En el mismo Fedón hay un diálogo entre Sócrates y Cebes que explora el punto que más nos interesa. Comienza Sócrates con su herramienta favorita, las preguntas:
-¿No afirmas que vivir es lo contrario a estar muerto?
-Yo sí.
-¿Y que nacen el uno del otro?
-Sí.
-Así pues, ¿qué se origina de lo que vive?
-Lo muerto.
-¿Y qué́ de lo que está muerto?
-Necesario es reconocer que lo que vive.
-De los dos procesos generativos a este respecto al menos al morir, sin duda, es evidente, ¿o no?
-En efecto, así es.
-¿Es necesario entonces conceder al morir algún proceso generativo opuesto?
-Totalmente necesario.
-¿Cuál sería?
-El revivir.
-Entonces reconocemos que de ese modo los vivos han nacido de los muertos no menos que los muertos de los vivos, y siendo eso así parece haber testimonios suficientes de que es necesario que las almas de los muertos existan en algún lugar, de donde luego nazcan de nuevo.
-Según lo que hemos acordado es necesario que así sea.
-Y no lo hemos acordado injustamente. Si las cosas no se originaran siempre unas de las otras, como avanzando en un movimiento circular, sino que el proceso generativo fuera solo de lo uno a lo opuesto, y no se volviera de nuevo hacia lo otro, todas las cosas al concluir en una misma forma se detendrían, y experimentarían el mismo estado y dejarían de generarse.

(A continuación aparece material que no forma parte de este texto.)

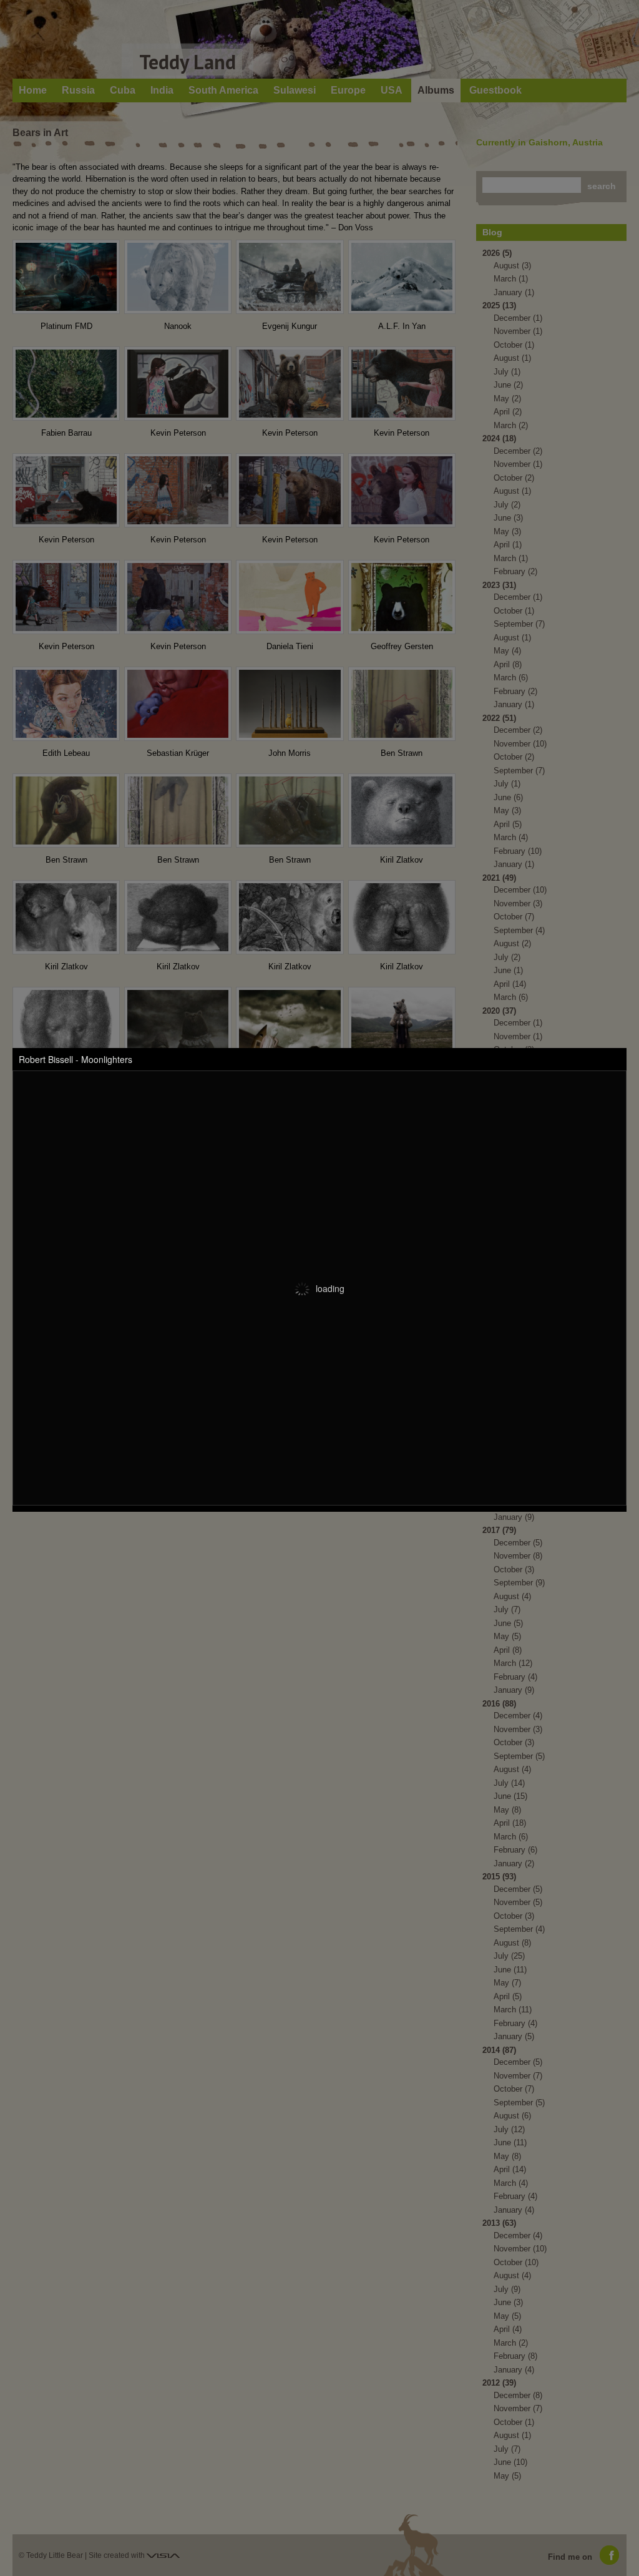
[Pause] (472, 1554)
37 (332, 1555)
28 (201, 1555)
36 (318, 1555)
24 (143, 1555)
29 (215, 1555)
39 (361, 1555)
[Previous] (461, 1554)
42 (404, 1555)
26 (172, 1555)
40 (375, 1555)
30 (229, 1555)
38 (347, 1555)
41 (390, 1555)
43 (143, 1570)
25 (158, 1555)
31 (244, 1555)
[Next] (484, 1554)
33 (272, 1555)
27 (186, 1555)
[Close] (496, 1554)
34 (288, 1555)
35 (304, 1555)
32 (258, 1555)
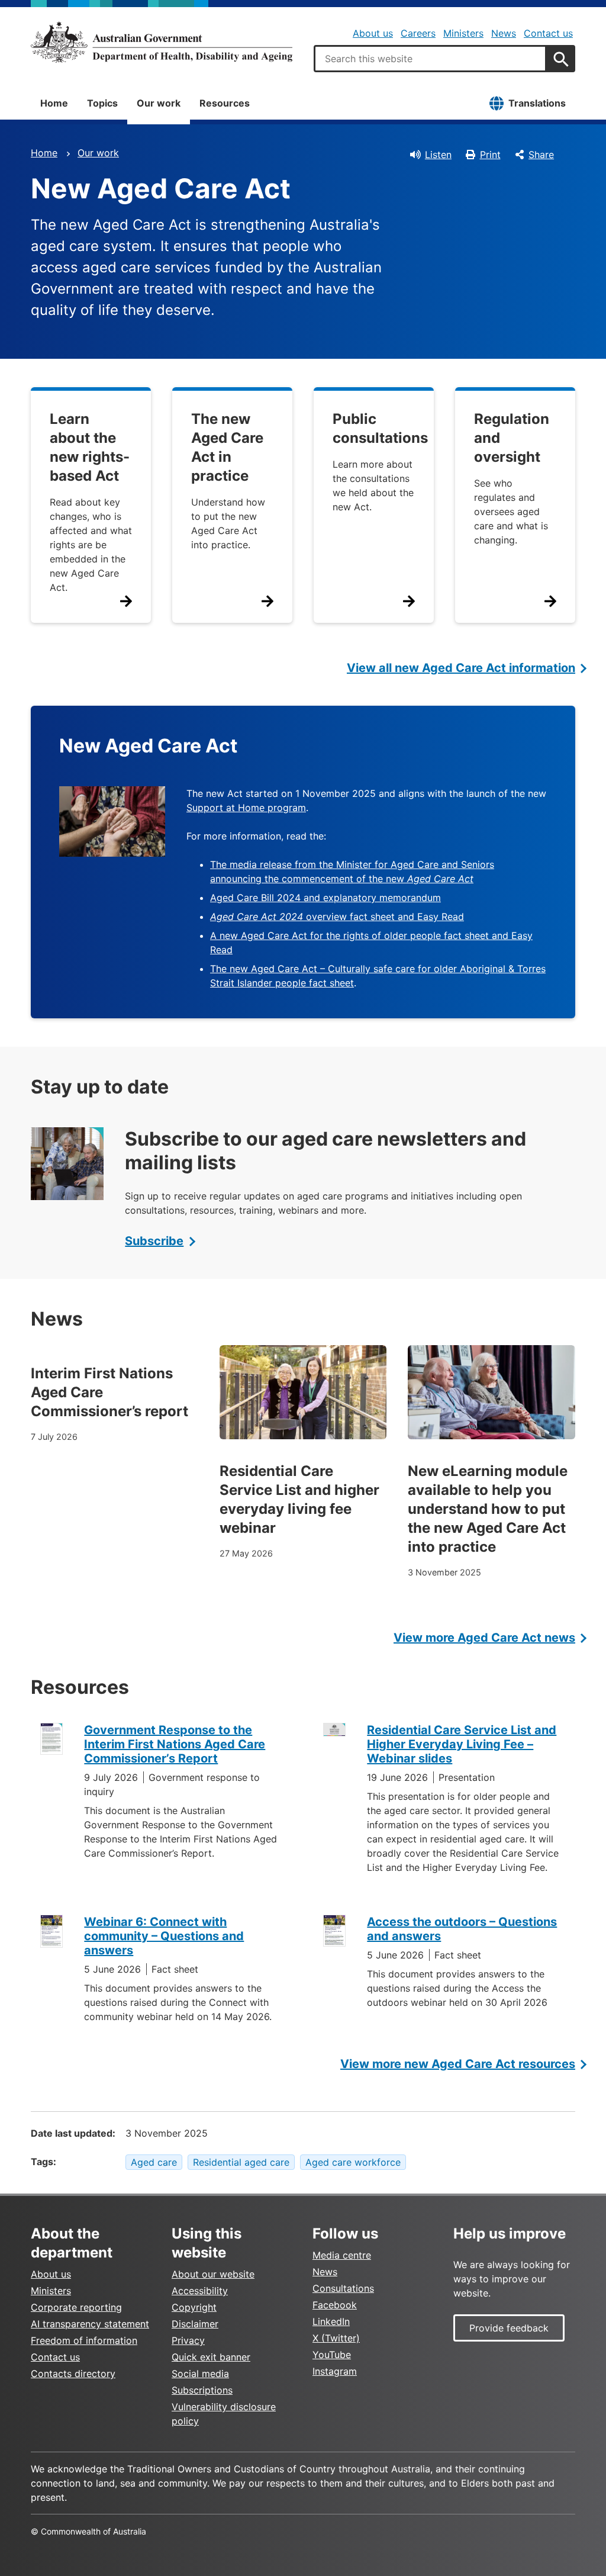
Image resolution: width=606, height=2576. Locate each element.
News (503, 33)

Y llegados a este punto me pregunto. ¿No será mejor morir realmente en la lucha que vivir irrealmente en la muerte?
Apostilla: Ahora es cuando por fin recuerdo donde leí lo de Carlos Fuentes. Lo que espoleaba mi memoria no era una frase sino una novela: La muerte de Artemio Cruz.
Debo volver a leerla para entender por qué la enterré tan hondo.